Semantic Comprehension of Multimodal Content

This project addresses the challenge of acquiring efficient multimodal representations for various tasks while mitigating the influence of noise inherent in monomodal features. Traditional multimodal learning methods often employ complex fusion techniques to merge features from different modalities, potentially overlooking discriminative information within monomodal features and propagating noise in the resulting multimodal representations.

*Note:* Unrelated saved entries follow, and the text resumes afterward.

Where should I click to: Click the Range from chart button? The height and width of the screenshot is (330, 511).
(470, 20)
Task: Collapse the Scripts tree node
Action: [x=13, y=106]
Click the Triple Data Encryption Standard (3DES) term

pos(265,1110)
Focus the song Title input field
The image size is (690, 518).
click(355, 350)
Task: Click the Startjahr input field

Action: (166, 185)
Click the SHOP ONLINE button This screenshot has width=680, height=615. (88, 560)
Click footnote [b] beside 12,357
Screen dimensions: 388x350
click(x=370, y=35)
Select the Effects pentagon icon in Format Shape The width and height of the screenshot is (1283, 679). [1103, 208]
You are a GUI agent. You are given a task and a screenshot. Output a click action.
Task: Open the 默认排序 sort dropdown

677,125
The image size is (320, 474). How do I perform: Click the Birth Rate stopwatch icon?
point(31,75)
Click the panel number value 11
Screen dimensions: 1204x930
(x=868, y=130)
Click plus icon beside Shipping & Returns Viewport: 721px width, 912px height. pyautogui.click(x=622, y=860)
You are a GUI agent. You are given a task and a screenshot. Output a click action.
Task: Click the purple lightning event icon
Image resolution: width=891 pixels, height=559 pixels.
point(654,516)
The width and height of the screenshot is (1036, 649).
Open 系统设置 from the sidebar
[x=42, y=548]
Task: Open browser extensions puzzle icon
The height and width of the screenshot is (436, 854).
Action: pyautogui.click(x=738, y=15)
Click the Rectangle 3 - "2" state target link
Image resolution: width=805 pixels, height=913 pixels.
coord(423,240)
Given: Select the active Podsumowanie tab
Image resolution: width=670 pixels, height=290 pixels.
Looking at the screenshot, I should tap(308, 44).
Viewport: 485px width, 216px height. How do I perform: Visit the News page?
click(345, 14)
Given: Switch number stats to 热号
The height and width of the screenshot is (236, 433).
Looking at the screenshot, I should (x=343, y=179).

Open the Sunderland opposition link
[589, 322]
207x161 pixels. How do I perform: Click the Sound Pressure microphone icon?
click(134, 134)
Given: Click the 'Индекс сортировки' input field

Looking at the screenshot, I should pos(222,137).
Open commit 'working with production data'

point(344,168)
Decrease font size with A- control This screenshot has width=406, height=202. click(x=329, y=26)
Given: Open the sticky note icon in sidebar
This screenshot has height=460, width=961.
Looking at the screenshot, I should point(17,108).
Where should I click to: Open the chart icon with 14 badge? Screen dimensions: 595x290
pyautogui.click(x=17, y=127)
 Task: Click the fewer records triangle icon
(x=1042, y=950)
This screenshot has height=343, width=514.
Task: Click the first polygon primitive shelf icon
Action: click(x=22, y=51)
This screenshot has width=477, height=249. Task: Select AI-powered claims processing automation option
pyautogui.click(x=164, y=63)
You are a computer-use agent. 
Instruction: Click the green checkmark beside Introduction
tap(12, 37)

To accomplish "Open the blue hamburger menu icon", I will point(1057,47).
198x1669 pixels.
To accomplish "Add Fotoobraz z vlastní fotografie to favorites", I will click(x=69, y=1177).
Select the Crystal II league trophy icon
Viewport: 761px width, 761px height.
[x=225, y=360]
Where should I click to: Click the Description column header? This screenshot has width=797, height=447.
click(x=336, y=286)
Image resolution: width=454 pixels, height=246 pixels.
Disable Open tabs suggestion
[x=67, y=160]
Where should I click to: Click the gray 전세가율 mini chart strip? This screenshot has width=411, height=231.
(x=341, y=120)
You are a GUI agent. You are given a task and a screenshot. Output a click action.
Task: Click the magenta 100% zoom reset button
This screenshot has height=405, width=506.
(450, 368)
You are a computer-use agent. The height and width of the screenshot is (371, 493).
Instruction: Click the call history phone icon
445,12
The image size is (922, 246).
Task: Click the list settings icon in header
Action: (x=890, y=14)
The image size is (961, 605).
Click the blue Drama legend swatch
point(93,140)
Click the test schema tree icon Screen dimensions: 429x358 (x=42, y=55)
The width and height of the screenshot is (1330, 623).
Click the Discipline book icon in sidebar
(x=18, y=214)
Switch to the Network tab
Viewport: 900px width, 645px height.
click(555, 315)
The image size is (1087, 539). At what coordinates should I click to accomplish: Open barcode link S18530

To overcome these challenges, we propose a novel framework that acquires multimodal representations in a cross-modal manner without requiring explicit interaction between different modality representations at the latent stage. The approach utilizes cross-modal relation graphs to reconstruct monomodal features, wherein nodes represent features of one modality and edges are established based on features of another modality. This method effectively reduces noise propagation in multimodal features while comprehending high-order relationships between modalities.

Additionally, a Hierarchical Interactive Monomodal Attention (HIMA) mechanism is introduced to enhance multitasking capabilities. HIMA operates in two stages, generating region-based and word-level attention vectors on individual modalities before creating a unified representation for the multimodal content. This attention mechanism helps extract discriminative information from individual modalities before late-fusing them to generate a joint representation.

Moreover, the framework leverages generative AI-based large language models (LLMs) for text augmentation, enhancing the performance of the framework. By incorporating task-specific text features in the final representation, our model effectively comprehends multimodal content for multiple tasks, including sentiment analysis, sarcasm detection, and hate speech detection.